WHAT TO PRODUCE: The answer must be every entry, retyped without a single difference.
━━━━━ DATASET RECORDS
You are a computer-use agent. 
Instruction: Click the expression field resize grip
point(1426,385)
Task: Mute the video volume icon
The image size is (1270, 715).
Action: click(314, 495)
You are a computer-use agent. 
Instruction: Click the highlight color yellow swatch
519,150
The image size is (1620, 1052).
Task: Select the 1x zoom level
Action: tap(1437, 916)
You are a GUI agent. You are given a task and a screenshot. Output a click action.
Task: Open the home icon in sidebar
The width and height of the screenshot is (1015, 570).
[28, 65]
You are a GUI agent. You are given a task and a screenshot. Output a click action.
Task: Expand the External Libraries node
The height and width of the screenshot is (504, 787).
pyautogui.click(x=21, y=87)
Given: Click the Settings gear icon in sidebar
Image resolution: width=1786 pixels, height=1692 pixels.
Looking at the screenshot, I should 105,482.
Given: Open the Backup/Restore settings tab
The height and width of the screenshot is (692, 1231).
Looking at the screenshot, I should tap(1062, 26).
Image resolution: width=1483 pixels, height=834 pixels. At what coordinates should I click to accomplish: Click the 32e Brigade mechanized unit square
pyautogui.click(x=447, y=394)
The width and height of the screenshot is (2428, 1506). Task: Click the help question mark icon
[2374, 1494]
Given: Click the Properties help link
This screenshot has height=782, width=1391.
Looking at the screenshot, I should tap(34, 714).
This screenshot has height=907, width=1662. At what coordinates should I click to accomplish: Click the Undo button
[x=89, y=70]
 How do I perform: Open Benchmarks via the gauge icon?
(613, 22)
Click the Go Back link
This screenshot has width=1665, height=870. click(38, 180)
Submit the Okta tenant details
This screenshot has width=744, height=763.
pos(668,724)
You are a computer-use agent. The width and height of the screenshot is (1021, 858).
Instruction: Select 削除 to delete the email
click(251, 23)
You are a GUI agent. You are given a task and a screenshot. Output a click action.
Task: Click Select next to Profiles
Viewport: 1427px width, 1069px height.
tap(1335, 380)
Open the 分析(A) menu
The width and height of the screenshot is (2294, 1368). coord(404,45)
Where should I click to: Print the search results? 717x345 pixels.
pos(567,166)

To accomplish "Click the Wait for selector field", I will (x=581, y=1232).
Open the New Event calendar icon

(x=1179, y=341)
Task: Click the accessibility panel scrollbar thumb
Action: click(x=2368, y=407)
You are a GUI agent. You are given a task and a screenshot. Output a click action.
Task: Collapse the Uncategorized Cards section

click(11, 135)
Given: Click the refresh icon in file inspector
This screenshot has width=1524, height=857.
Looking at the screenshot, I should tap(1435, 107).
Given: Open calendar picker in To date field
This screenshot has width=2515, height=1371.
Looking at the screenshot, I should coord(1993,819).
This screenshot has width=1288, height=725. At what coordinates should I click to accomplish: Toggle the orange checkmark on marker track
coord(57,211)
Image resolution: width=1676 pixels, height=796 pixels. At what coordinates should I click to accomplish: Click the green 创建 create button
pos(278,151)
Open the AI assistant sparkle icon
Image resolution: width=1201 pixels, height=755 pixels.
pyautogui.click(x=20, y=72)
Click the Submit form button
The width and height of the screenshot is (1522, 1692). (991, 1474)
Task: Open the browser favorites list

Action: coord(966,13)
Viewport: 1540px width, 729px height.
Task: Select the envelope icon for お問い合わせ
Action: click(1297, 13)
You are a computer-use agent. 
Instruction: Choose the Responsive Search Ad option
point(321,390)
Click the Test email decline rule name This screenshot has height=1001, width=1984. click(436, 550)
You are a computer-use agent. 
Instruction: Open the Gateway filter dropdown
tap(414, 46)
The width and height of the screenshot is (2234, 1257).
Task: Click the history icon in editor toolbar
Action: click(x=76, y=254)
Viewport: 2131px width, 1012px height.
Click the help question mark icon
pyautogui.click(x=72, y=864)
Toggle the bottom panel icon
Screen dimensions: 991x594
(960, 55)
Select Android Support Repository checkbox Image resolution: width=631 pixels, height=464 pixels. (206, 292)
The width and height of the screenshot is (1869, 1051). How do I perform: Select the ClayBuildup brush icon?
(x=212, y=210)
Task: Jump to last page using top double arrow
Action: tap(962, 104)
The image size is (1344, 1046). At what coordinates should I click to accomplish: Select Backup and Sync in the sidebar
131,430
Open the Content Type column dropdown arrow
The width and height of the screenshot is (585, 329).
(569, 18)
━━━━━━━━━━
ANSWER SPACE:
You are a computer-use agent. 
Instruction: Click the expression field resize grip
point(1426,385)
Task: Mute the video volume icon
The image size is (1270, 715).
Action: click(314, 495)
You are a computer-use agent. 
Instruction: Click the highlight color yellow swatch
519,150
The image size is (1620, 1052).
Task: Select the 1x zoom level
Action: tap(1437, 916)
You are a GUI agent. You are given a task and a screenshot. Output a click action.
Task: Open the home icon in sidebar
The width and height of the screenshot is (1015, 570).
[28, 65]
You are a GUI agent. You are given a task and a screenshot. Output a click action.
Task: Expand the External Libraries node
The height and width of the screenshot is (504, 787).
pyautogui.click(x=21, y=87)
Given: Click the Settings gear icon in sidebar
Image resolution: width=1786 pixels, height=1692 pixels.
Looking at the screenshot, I should 105,482.
Given: Open the Backup/Restore settings tab
The height and width of the screenshot is (692, 1231).
Looking at the screenshot, I should tap(1062, 26).
Image resolution: width=1483 pixels, height=834 pixels. At what coordinates should I click to accomplish: Click the 32e Brigade mechanized unit square
pyautogui.click(x=447, y=394)
The width and height of the screenshot is (2428, 1506). Task: Click the help question mark icon
[2374, 1494]
Given: Click the Properties help link
This screenshot has height=782, width=1391.
Looking at the screenshot, I should tap(34, 714).
This screenshot has height=907, width=1662. At what coordinates should I click to accomplish: Click the Undo button
[x=89, y=70]
 How do I perform: Open Benchmarks via the gauge icon?
(613, 22)
Click the Go Back link
This screenshot has width=1665, height=870. click(38, 180)
Submit the Okta tenant details
This screenshot has width=744, height=763.
pos(668,724)
You are a computer-use agent. The width and height of the screenshot is (1021, 858).
Instruction: Select 削除 to delete the email
click(251, 23)
You are a GUI agent. You are given a task and a screenshot. Output a click action.
Task: Click Select next to Profiles
Viewport: 1427px width, 1069px height.
tap(1335, 380)
Open the 分析(A) menu
The width and height of the screenshot is (2294, 1368). coord(404,45)
Where should I click to: Print the search results? 717x345 pixels.
pos(567,166)

To accomplish "Click the Wait for selector field", I will (x=581, y=1232).
Open the New Event calendar icon

(x=1179, y=341)
Task: Click the accessibility panel scrollbar thumb
Action: click(x=2368, y=407)
You are a GUI agent. You are given a task and a screenshot. Output a click action.
Task: Collapse the Uncategorized Cards section

click(11, 135)
Given: Click the refresh icon in file inspector
This screenshot has width=1524, height=857.
Looking at the screenshot, I should tap(1435, 107).
Given: Open calendar picker in To date field
This screenshot has width=2515, height=1371.
Looking at the screenshot, I should coord(1993,819).
This screenshot has width=1288, height=725. At what coordinates should I click to accomplish: Toggle the orange checkmark on marker track
coord(57,211)
Image resolution: width=1676 pixels, height=796 pixels. At what coordinates should I click to accomplish: Click the green 创建 create button
pos(278,151)
Open the AI assistant sparkle icon
Image resolution: width=1201 pixels, height=755 pixels.
pyautogui.click(x=20, y=72)
Click the Submit form button
The width and height of the screenshot is (1522, 1692). (991, 1474)
Task: Open the browser favorites list

Action: coord(966,13)
Viewport: 1540px width, 729px height.
Task: Select the envelope icon for お問い合わせ
Action: click(1297, 13)
You are a computer-use agent. 
Instruction: Choose the Responsive Search Ad option
point(321,390)
Click the Test email decline rule name This screenshot has height=1001, width=1984. click(436, 550)
You are a computer-use agent. 
Instruction: Open the Gateway filter dropdown
tap(414, 46)
The width and height of the screenshot is (2234, 1257).
Task: Click the history icon in editor toolbar
Action: click(x=76, y=254)
Viewport: 2131px width, 1012px height.
Click the help question mark icon
pyautogui.click(x=72, y=864)
Toggle the bottom panel icon
Screen dimensions: 991x594
(960, 55)
Select Android Support Repository checkbox Image resolution: width=631 pixels, height=464 pixels. (206, 292)
The width and height of the screenshot is (1869, 1051). How do I perform: Select the ClayBuildup brush icon?
(x=212, y=210)
Task: Jump to last page using top double arrow
Action: tap(962, 104)
The image size is (1344, 1046). At what coordinates should I click to accomplish: Select Backup and Sync in the sidebar
131,430
Open the Content Type column dropdown arrow
The width and height of the screenshot is (585, 329).
(569, 18)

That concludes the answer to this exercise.